I think it is essential to care about the success and impact of the work more than who gets credit for the work. For me, also looking for ways to mentor and sponsor in these activities has helped create more successful and enjoyable collaborations and represents an example of integrating that educational focus we discussed above. I think it is essential to value diversity and how different voices, including trainee and nonphysician voices, improve projects. The OPTIONS-DC care model I’ve been involved with developing at OHSU is a good example of an interdisciplinary clinical program that wouldn’t be half as effective if it had been an ID faculty enterprise instead of developed and led by our ID/OPAT nurses, addiction medicine social workers, and patient peer mentors. Lastly, I think it is important to see structural determinants everywhere and how they impact the priorities and view of the “success” of my multidisciplinary collaborators. I’m trying to learn to do this better, but I think interdisciplinary collaboration often gets bogged down when structural determinants create a lack of alignment. Focusing on these determinants rather than the individual people who aren’t doing exactly what you want is likely far more productive as well as more accurate.
What has been one of your biggest challenges as a clinician educator?
One hundred percent managing my time and bandwidth. I like a lot of things and have intentionally chosen not to pick a niche since I’ve defined my medical educator niche as applying to everything, and like many of us, I have a hard time saying no. This has negative consequences as I’ve had challenges in my ability to move projects forward, disseminate work and adequately provide mentorship. There are many structural reasons most of us don’t have enough time as well (not just our questionable bandwidth decisions!), but knowing how to address those as an individual can be challenging and may require collective action from our educational community.
What advice do you have for someone who is starting a career in medical education?
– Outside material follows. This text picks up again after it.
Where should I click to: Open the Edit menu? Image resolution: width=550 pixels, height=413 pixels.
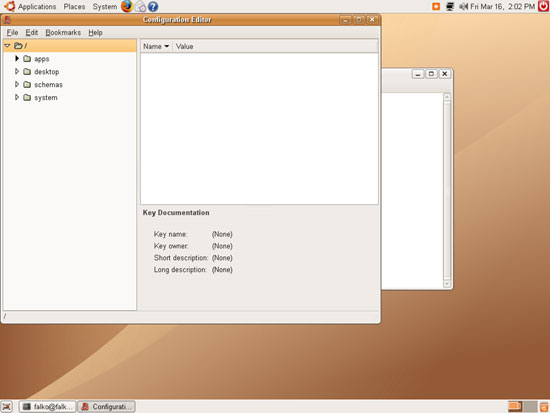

You and your work are incredibly valuable, and that value extends outside the traditional domains of what constitutes “educational work.” It is easy to be made to feel that you need to do more things or do different things to prove your worth, but that has led me to be far less happy and effective than when I’m thoughtful about identifying the elements of educational work that I love and find valuable and then focusing on doing those things. I think at least annually re-evaluating my time commitments and things I am involved in is helpful, and I encourage making time to do this reflectively and honestly. Pursuing longitudinal mentorship relationships and focused coaching interactions for yourself can greatly support the above. I find it hard to see and honestly reflect back on some of the above for myself, and the mentorship of Andy Luks, Wendy Stead, Brian Schwartz, and Erin Bonura, amongst others, has been tremendously helpful in my own career development. In this vein, sign up for the IDWeek Coaching Program next year if you haven’t done the program yet – my experience with David Riedel as my coach was very impactful!
What other innovative educational program or process are you most excited about currently?
Despite some of the above-mentioned barriers, I'm excited to continue expanding the integration of structural determinants of health content into our fellowship and institutional training programs. As part of this, I’m hopeful we can create new opportunities for community-based engagement and advocacy for our fellows as we broaden the understanding of what fellow “academic projects” can look like and the impact our fellows can have on their communities. Lastly, and then I’ll finally stop typing, I’m motivated to continue working towards increasing the diversity of academic ID physicians we retain, mentor, and promote through increasing the diversity in the IDWeek Coaching Program, including by cycling off the leadership team myself at some point in the not-too-distant future to elevate and support others and the fabulous leadership they will provide in this work.